Fragmento para leer –
------------------------------------------------
¿Y si el Covid 19 solo fuera... una opinión?


En memoria de José María Calleja, compañero.

Después de los aplausos de las ocho de la tarde, un tipo de mi vecindad lanza ardorosas arengas con su megáfono: acusa al Gobierno, pide castigo para los malvados socialcomunistas y se queja de que estos, tras haber puesto en pie un régimen tiránico, no permiten la libertad de expresión. ¡Ya está bien!, grita indignado. No es eso lo peor de sus desahogos diarios, porque luego berrea a voz en grito el “Resistiré” y asesina otras canciones impunemente, hasta que se cansa. En fin… Estos son buenos tiempos para el frikismo, la mala hostia y la sociopatía, como los son para la serena reflexión, el diálogo y la solidaridad. Lo peor y lo mejor salen a relucir en medio de las grandes catástrofes. Hoy, las contradicciones y las amenazas, el utópico “buenismo” y los dogmas “malistas”, recorren el planeta a través de Internet. Y un punto de locura flota en la atmósfera global. En EEUU los seguidores de Trump piden en las calles el fin del confinamiento, armados con fusiles de asalto. En México los cárteles criminales actúan como organizaciones caritativas repartiendo comida y donativos. En España las gentes de derechas (incluyan ahí a mi vecino cantor) llaman genocida a Sánchez y asesino a Iglesias (sin despeinarse) y, al tiempo, denuncian la existencia de facto de una dictadura estalinista y bolivariana que no les permite opinar. He llegado a leer mensajes en las redes advirtiendo de que las cúpulas del Ejército y de las fuerzas y cuerpos de seguridad del Estado ¡están copadas por socialistas y republicanos! Flipas.

Conste que mi no me gusta casi nada la política informativa del Gobierno español en esta crisis. El presidente, o su alter ego Ivan Redondo, trabajan más en lo táctico que en lo estratégico, no han sabido encontrar el tono adecuado para el desastre actual y, encima, el pobre doctor Simón es un portavoz científico cuyo patetismo le resta capacidad de convicción. Lo más desacertado, a mi juicio, son esas ruedas de prensa largas, plúmbeas y escasamente clarificadoras donde unos señores uniformados, condecoradísimos y supermarciales ocupan el lugar que debería corresponder a quienes de verdad tienen algo que decir acerca de la pandemia. Ningún país de nuestro entorno ha concedido tal protagonismo a militares y policías. Ni vienen a cuento ni están preparados para tal misión. De ahí el lapso del general Santiago.
------------------------------------------------
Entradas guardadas
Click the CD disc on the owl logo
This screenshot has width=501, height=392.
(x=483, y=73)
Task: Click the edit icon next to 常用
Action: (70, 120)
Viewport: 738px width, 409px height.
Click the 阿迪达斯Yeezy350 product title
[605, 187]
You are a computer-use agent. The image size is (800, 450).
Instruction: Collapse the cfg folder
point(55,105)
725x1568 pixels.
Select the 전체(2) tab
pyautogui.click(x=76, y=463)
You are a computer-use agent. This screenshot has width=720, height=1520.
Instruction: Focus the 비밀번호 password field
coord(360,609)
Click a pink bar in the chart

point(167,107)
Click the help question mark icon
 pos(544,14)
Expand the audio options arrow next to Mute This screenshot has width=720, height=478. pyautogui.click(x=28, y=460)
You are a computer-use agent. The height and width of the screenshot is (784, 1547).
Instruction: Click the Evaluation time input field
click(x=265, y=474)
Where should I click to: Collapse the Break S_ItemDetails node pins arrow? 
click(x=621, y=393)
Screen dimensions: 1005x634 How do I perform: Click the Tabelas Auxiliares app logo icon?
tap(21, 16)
------------------------------------------------
Tarea – Devuelve sin cambios el pasaje del fragmento para leer que va desde "Conste que mi" hasta "del general Santiago.", ambos incluidos. Las entradas proceden de otra fuente.

Respuesta –
Conste que mi no me gusta casi nada la política informativa del Gobierno español en esta crisis. El presidente, o su alter ego Ivan Redondo, trabajan más en lo táctico que en lo estratégico, no han sabido encontrar el tono adecuado para el desastre actual y, encima, el pobre doctor Simón es un portavoz científico cuyo patetismo le resta capacidad de convicción. Lo más desacertado, a mi juicio, son esas ruedas de prensa largas, plúmbeas y escasamente clarificadoras donde unos señores uniformados, condecoradísimos y supermarciales ocupan el lugar que debería corresponder a quienes de verdad tienen algo que decir acerca de la pandemia. Ningún país de nuestro entorno ha concedido tal protagonismo a militares y policías. Ni vienen a cuento ni están preparados para tal misión. De ahí el lapso del general Santiago.